__WHAT IS NEEDED__
Read the records and gather each line that includes "zarzamora".

__RECORDS TO PROCESS__

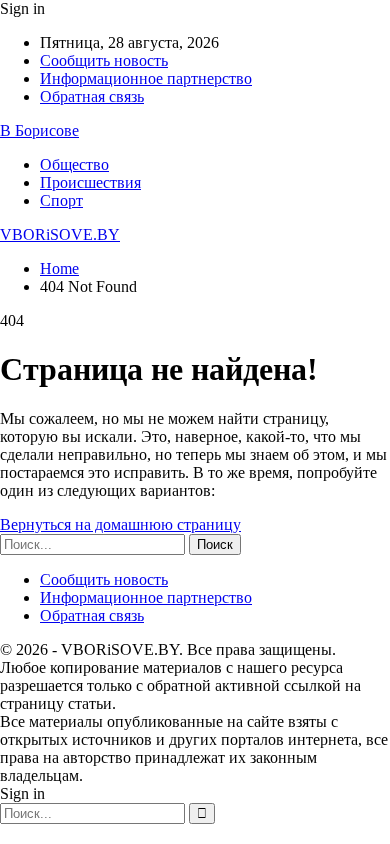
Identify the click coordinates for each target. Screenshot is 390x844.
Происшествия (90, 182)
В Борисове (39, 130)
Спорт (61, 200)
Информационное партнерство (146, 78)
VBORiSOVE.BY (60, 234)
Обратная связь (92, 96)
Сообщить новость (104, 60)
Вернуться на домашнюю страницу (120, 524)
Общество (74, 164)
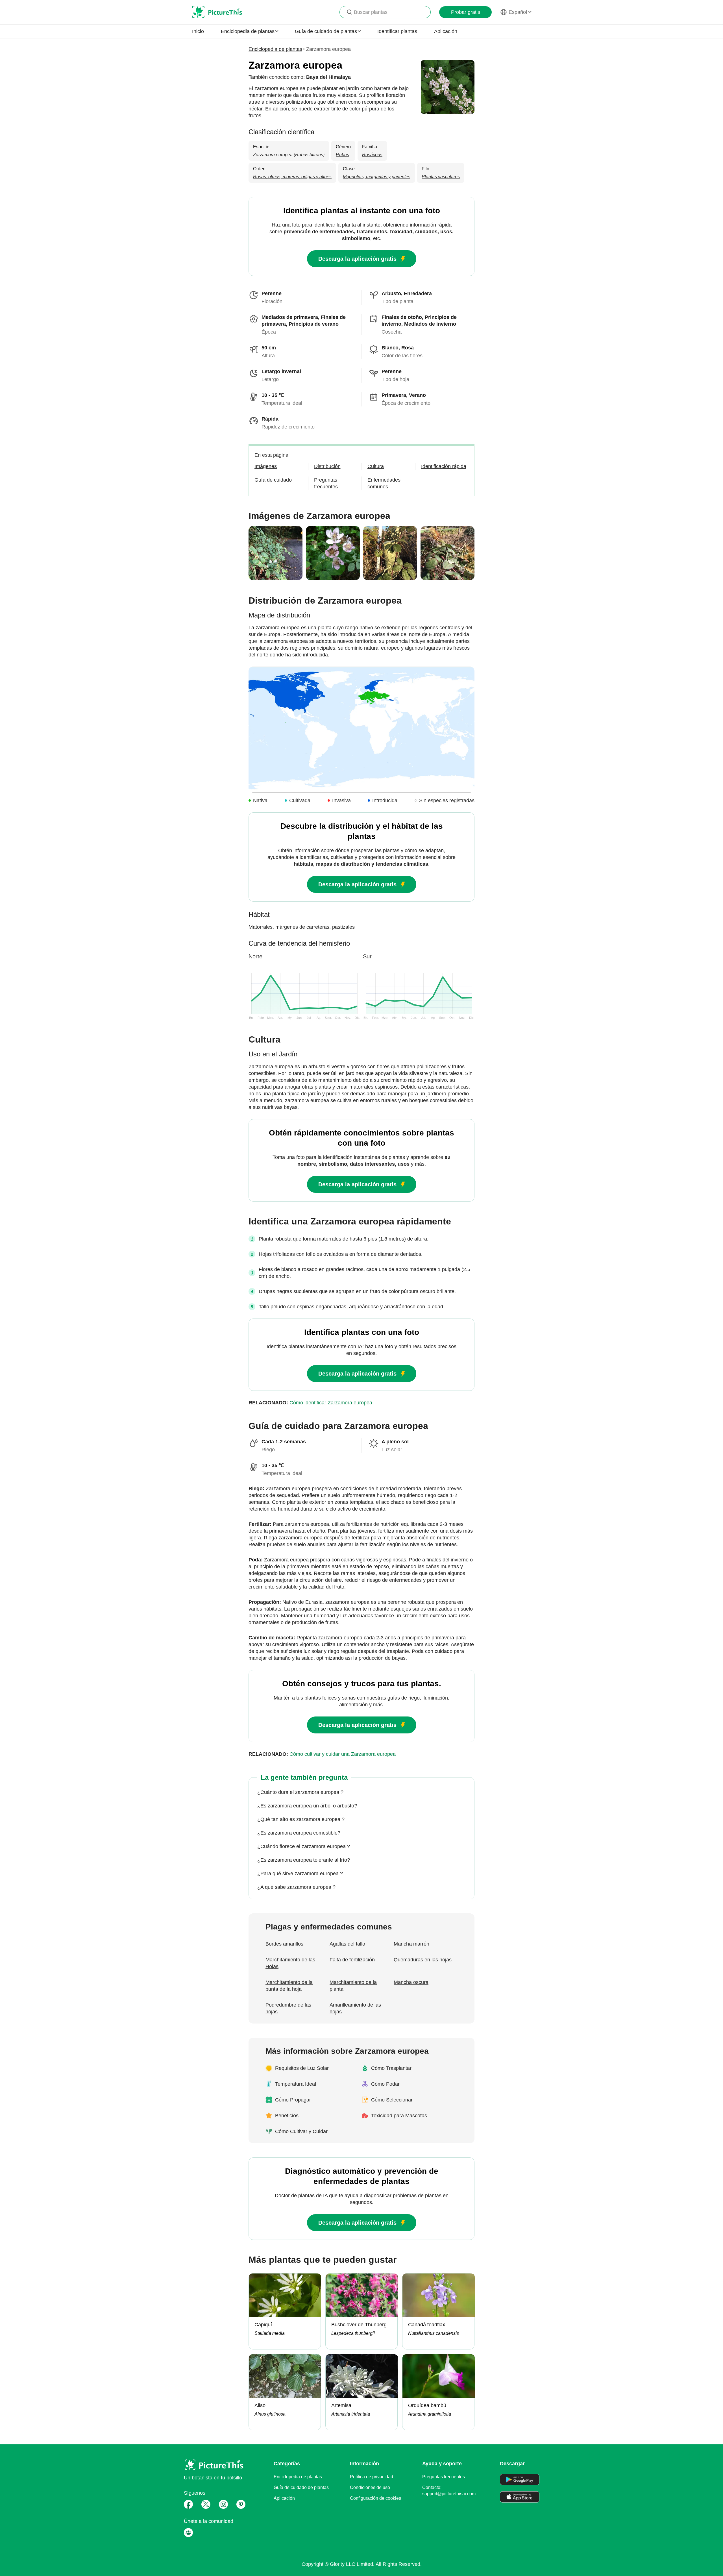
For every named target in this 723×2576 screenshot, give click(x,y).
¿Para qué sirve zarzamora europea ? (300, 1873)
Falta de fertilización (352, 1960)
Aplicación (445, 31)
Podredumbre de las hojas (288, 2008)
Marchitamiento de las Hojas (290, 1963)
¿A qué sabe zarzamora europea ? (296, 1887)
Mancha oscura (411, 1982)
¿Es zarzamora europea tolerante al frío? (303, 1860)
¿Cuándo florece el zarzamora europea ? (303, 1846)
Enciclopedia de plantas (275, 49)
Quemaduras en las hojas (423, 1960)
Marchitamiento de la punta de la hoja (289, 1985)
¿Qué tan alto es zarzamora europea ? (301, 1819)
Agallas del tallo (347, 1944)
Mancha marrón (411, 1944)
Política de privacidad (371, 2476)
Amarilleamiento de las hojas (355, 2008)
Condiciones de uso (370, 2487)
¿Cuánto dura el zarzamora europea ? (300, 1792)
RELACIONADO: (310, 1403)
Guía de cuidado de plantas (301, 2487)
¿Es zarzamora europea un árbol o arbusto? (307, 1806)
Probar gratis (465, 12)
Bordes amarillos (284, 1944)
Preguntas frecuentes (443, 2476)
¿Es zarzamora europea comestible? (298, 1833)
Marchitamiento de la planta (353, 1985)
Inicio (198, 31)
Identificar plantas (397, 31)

--

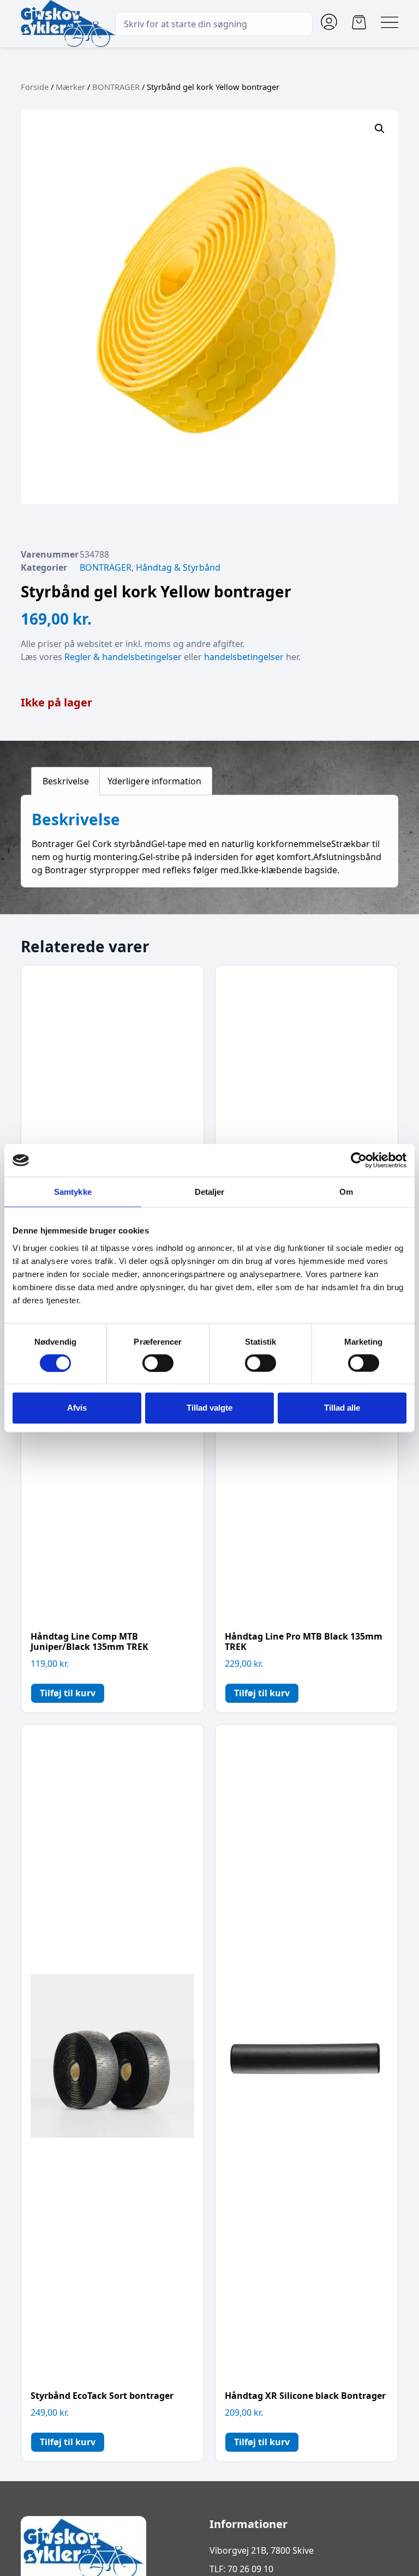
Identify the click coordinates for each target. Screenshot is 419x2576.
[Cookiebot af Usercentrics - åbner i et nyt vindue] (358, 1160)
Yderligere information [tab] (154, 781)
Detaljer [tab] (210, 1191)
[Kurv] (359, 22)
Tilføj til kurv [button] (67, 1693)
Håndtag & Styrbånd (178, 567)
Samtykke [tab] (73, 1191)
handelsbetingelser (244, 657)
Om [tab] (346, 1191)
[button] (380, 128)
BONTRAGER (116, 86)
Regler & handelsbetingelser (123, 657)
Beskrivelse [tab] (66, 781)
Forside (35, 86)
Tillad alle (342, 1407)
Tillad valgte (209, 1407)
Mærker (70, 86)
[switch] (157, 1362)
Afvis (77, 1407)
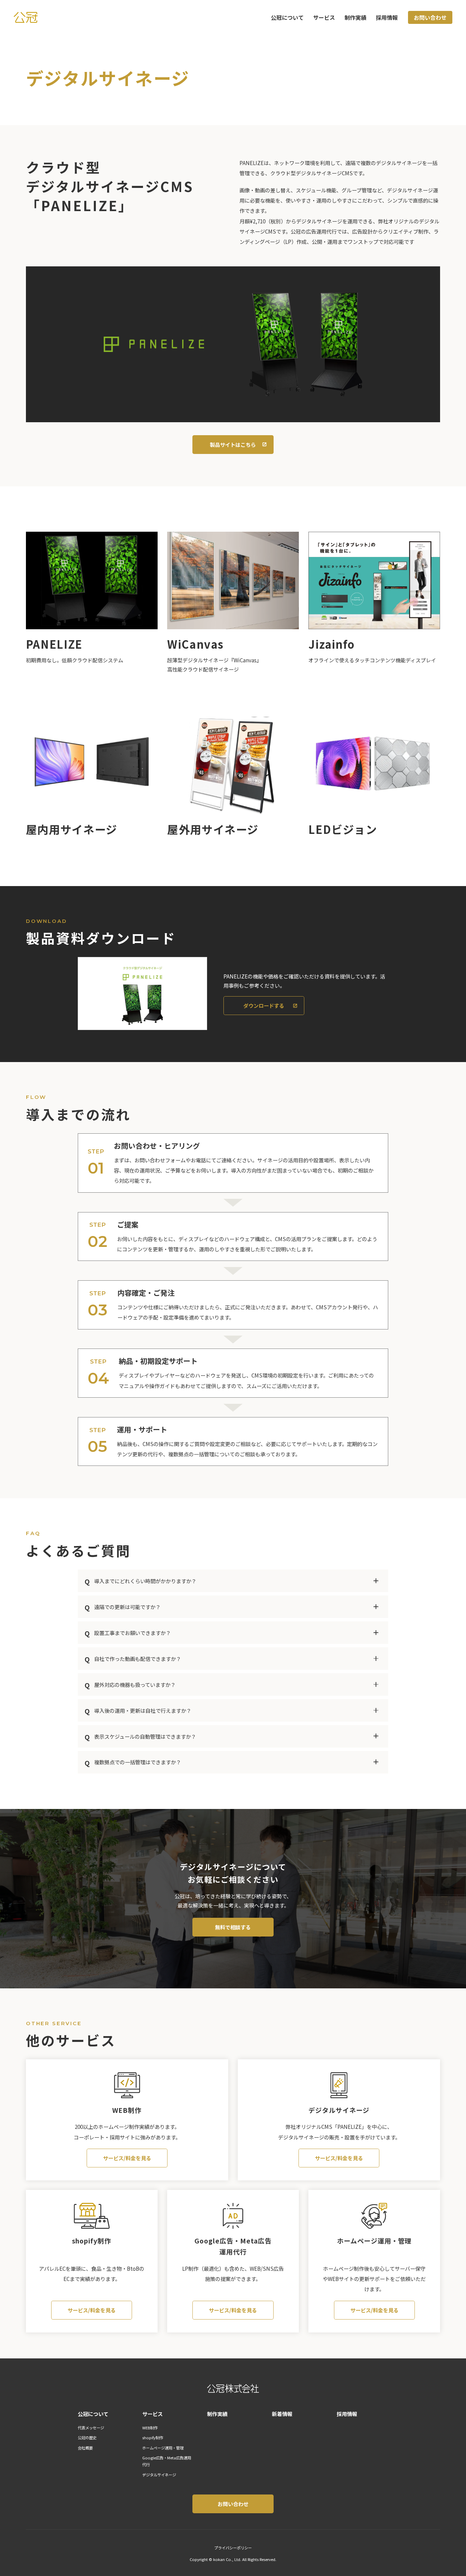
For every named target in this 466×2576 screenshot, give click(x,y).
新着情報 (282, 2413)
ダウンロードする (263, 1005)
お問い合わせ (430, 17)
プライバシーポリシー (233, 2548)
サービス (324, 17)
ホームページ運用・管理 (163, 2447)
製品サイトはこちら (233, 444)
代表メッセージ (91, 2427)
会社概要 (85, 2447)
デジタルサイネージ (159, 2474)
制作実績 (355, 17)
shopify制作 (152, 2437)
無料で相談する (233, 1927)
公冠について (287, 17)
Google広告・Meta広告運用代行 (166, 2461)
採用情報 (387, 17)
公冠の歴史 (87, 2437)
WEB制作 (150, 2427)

* * *

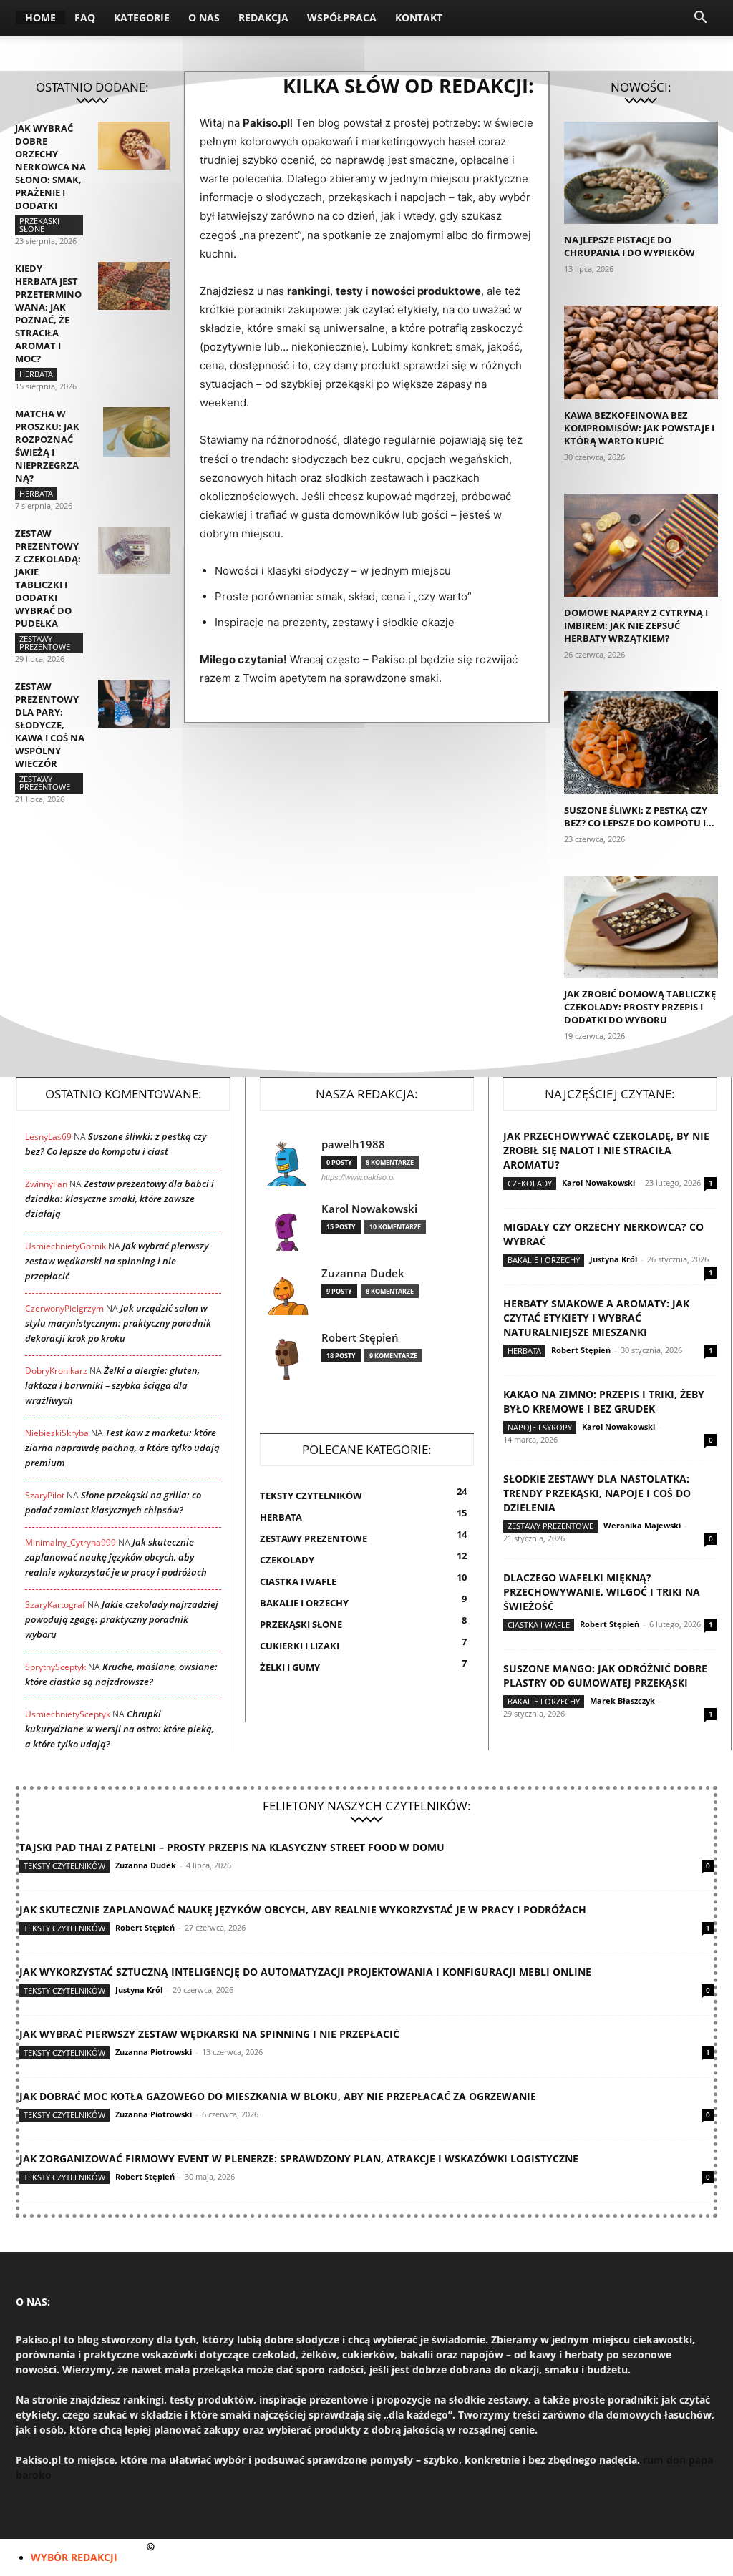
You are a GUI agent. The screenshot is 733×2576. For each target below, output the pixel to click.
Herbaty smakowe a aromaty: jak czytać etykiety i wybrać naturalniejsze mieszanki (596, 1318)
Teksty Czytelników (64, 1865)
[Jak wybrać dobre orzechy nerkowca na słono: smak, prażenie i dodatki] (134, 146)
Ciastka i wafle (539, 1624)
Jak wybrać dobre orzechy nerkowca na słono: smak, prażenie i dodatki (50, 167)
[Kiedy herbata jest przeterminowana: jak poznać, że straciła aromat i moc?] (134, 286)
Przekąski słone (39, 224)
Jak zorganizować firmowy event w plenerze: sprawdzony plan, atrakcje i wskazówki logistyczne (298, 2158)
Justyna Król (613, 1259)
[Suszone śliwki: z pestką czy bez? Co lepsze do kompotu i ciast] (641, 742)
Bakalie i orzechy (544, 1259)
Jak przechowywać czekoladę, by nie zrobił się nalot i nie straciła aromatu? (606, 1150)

__EXERCISE OUTPUT__
¿Para qué sirve zarzamora europea ? (300, 1873)
¿A qué sabe zarzamora europea ? (296, 1887)
¿Es zarzamora europea tolerante al frío? (303, 1860)
¿Cuándo florece el zarzamora europea ? (303, 1846)
¿Qué tan alto es zarzamora europea ? (301, 1819)
¿Cuánto dura el zarzamora europea ? (300, 1792)
¿Es zarzamora europea un árbol o arbusto? (307, 1806)
¿Es zarzamora europea comestible? (298, 1833)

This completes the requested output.